Former Treasury Secretary Larry Summers, who has repeatedly criticized loose central bank policies and has forcefully sounded the alarm on the upside risks of the current bout of inflation, has warned that global financial markets seem to be pricing in slow growth and low real interest rates for the next several years.
“Currently, the driving event is the extraordinary scale of the fiscal stimulus, along with extraordinary monetary policy, that has been put in place,“ he said, adding that, ”what markets are seeming to price is a return to secular stagnation, or another way to put it is ... Japanization.”
Secular stagnation is a period of little or no economic growth, while the term “Japanization” is often used by economists to describe long-term stagnation and deflation, typically accompanied by symptoms like high unemployment, real interest rates near zero, weak economic activity, and central bank stimulus, including quantitative easing.
“The climate today is of more woke central banking, where central bankers give speeches about challenges not proximally related to inflation or unemployment such as climate change, and reject the idea of preempting inflation in favor of the idea of waiting until inflation is firmly established,” Summers said.
“These things threaten a return to the kind of psychology that prevailed in the 1960s and 1970s and contributed to excessive inflation,” he warned.
It comes as consumer price inflation surged 0.9 percent over the month and 6.2 percent over the year in October, with the annual rate of inflation being the highest in nearly 31 years.

● Study material
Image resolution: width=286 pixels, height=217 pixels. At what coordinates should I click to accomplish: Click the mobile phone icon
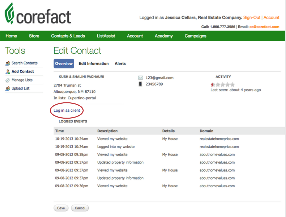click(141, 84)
* * *
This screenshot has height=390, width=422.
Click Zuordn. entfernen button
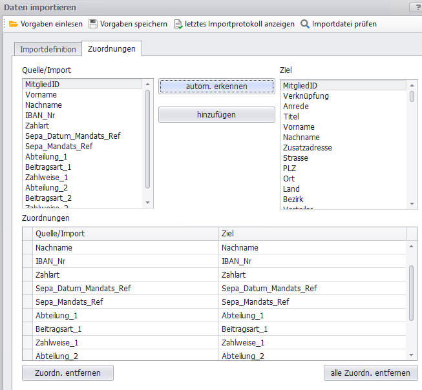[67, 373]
...
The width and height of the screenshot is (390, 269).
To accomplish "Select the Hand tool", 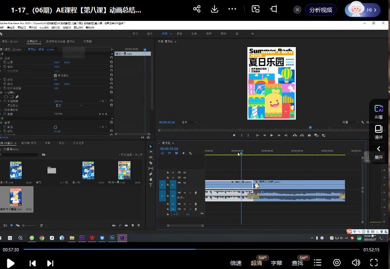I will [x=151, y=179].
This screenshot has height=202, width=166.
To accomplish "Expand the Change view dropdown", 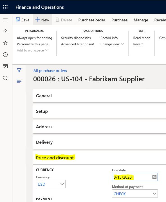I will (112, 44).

● Task requirements
[A] Copy the Larry Summers article word for word, from "It comes as" up to and including "nearly 31 years.".
[B] Pick up the Larry Summers article after its last sentence and keep writing it.
The records have nothing to do with the Larry Summers article.

● Answers for this exercise
[A]
It comes as consumer price inflation surged 0.9 percent over the month and 6.2 percent over the year in October, with the annual rate of inflation being the highest in nearly 31 years.

[B]
Summers, who served as chief economist at the World Bank and is an emeritus professor at Harvard, told LSE that he “came to a diagnosis a few years after the financial crisis that the right way to conceptualize the economic problem of the industrialized world in the 21st century was in terms of difficulty of savings absorption.”
He explained that the phenomenon entails excess savings combined with under-investment, along with very low real interest rates, economic sluggishness, high leverage and inflated asset prices, and “enhanced proclivity to financial crisis.”
He said that the years after 2013 bore out his hypothesis, with budget deficits considerably higher, interest rates considerably lower, and asset prices considerably higher than expected, yet growth far more sluggish than anticipated.
“That is exactly what we would expect if there was difficulty in generating excess demand—or adequate demand—because of a savings absorption problem,” Summers said.
“The judgment of markets is that real rates, for the next generation, are going to be negative, even in the presence of extraordinarily high, by historical standards, debt-to-GDP ratios and, prospectively for some significant number of years, relatively high fiscal deficits,” he said.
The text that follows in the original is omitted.